Si le secteur des cosmétiques occupe toujours la deuxième place sur le podium du commerce extérieur français, derrière l’aéronautique, il perd des parts de marché. Selon une étude d’Asterès pour Cosmetic Valley, la cosmétique tricolore a plus à craindre du ralentissement de la demande chinoise que des droits de douane promis par les États-Unis.
En progression de 6,8 %, les exportations de parfum, maquillage, soins et autres produits de beauté ont atteint 22,2 milliards d’euros (Md EUR) l’an dernier et le solde excédentaire du secteur a atteint +17,2 Md EUR en 2024.
« Sur un marché mondial de 220 Md EUR, la production française totalise 75 Md EUR dont un tiers part à l’export, a résumé Marc-Antoine Jamet, président du pôle de compétitivité Cosmetic Valley, lors de la présentation des résultats du secteur le 6 février, au lendemain de la publication des chiffres du Commerce extérieur. Elle perd cependant des parts de marché face à la concurrence de pays comme l’Italie, la Corée et le Brésil. »

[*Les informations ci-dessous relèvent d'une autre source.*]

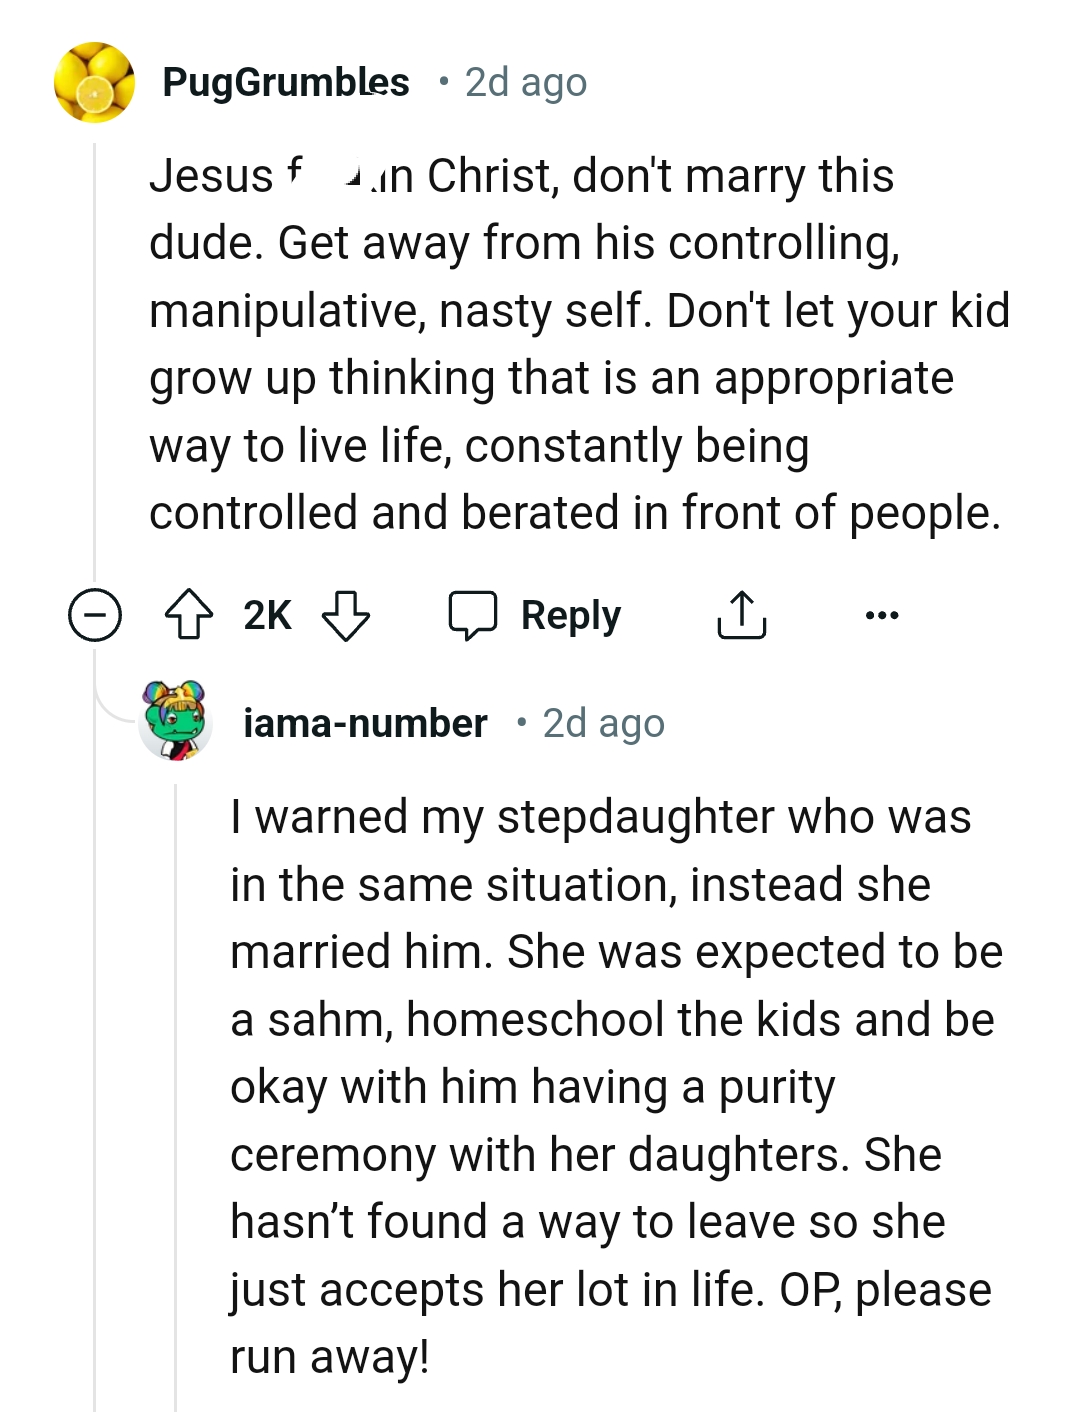Collapse PugGrumbles' comment thread
The width and height of the screenshot is (1080, 1412).
point(93,615)
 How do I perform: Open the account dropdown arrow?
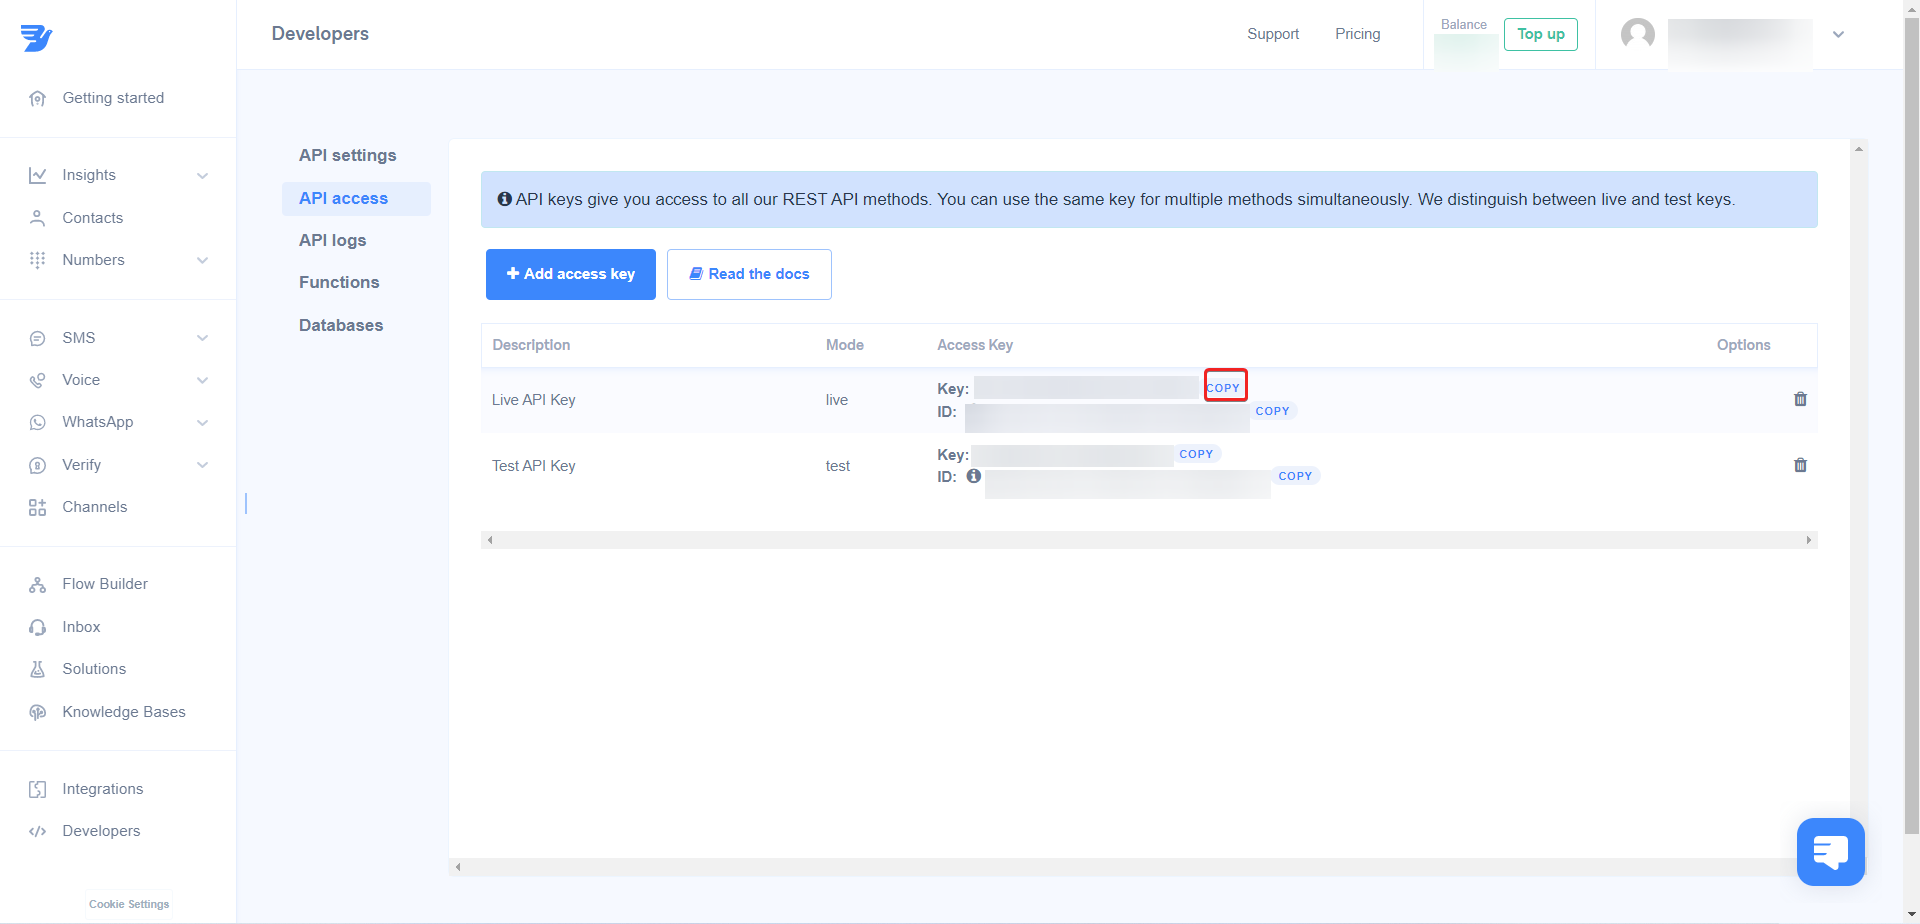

Le phénomène n’est pas nouveau : en 20 ans, sa part de marché est tombée de 20 % à 14 %. Elle repart cependant légèrement à la hausse depuis 2020. Dans le même temps, des pays asiatiques sont passés à l’offensive dont le Japon et la Corée du Sud.
Si les produits de beauté du pays du Marin calme ont envahi les rayons et représentent aujourd’hui 4,5 % du marché mondial, il n’en produisait pratiquement pas il y a vingt ans. La Corée du Sud est devenu en 20 ans le 7e exportateur mondial, derrière l’Italie et Singapour, importante plateforme de réexport de la région, et juste devant la Chine (4 % de part de marché).
Des mesures douanières généralisées aurait peu d’effet
Alors que Donald Trump continue de menacer d’imposer des droits de douane prohibitifs sur les produits européens, « la menace chinoise et plus inquiétante », estime Marc-Antoine Jamet. « Pékin mène une politique de China first et favorise les investissements BtoB tandis que la National Medical Products Administration [également en charge des cosmétiques, ndr] est de plus en plus tatillonne et que la consommation des ménages baisse. »
Le quatrième marché de la filière française à l’export, derrière les États-Unis, l’Allemagne et l’Espagne, semble ainsi se fermer. Les exportations de cosmétiques tricolores vers la Chine ont ainsi fléchi de 10 % en 2024.
Reste que les droits de douane américains, s’ils sont effectivement mis en place, ne seraient pas totalement indolores.
Pour Sylvain Bersinger, économiste chez Asterès, « si ces droits de douanes sont généralisés, la cosmétique française serait peu pénalisée car l’effet de change annulerait une grande partie de la perte de compétitivité et que ses concurrents seraient désavantagés de la même manière ». A contrario, en cas de mesures ciblées sur les produits spécifiquement français, anticipe son étude, « l’effet négatif serait puissant ». Et un scénario de guerre commerciale généralisée mettrait en péril les fabricants français, qui exportent plus de 60 % de leur production.
Par ailleurs, la hausse des droits de douane par Washington pénaliserait d’abord les États-Unis, comme l’ont déjà souligné maints observateurs. « Donald Trump fait n’importe quoi et comme l’a titré le Wall Street Journal, il s’agit de » la guerre commerciale la plus stupide du monde « car les droits de douane ne sont pas faits pour réduire un déficit commercial, comme il le souhaite, c’est même totalement contre-productif », estime l’économiste.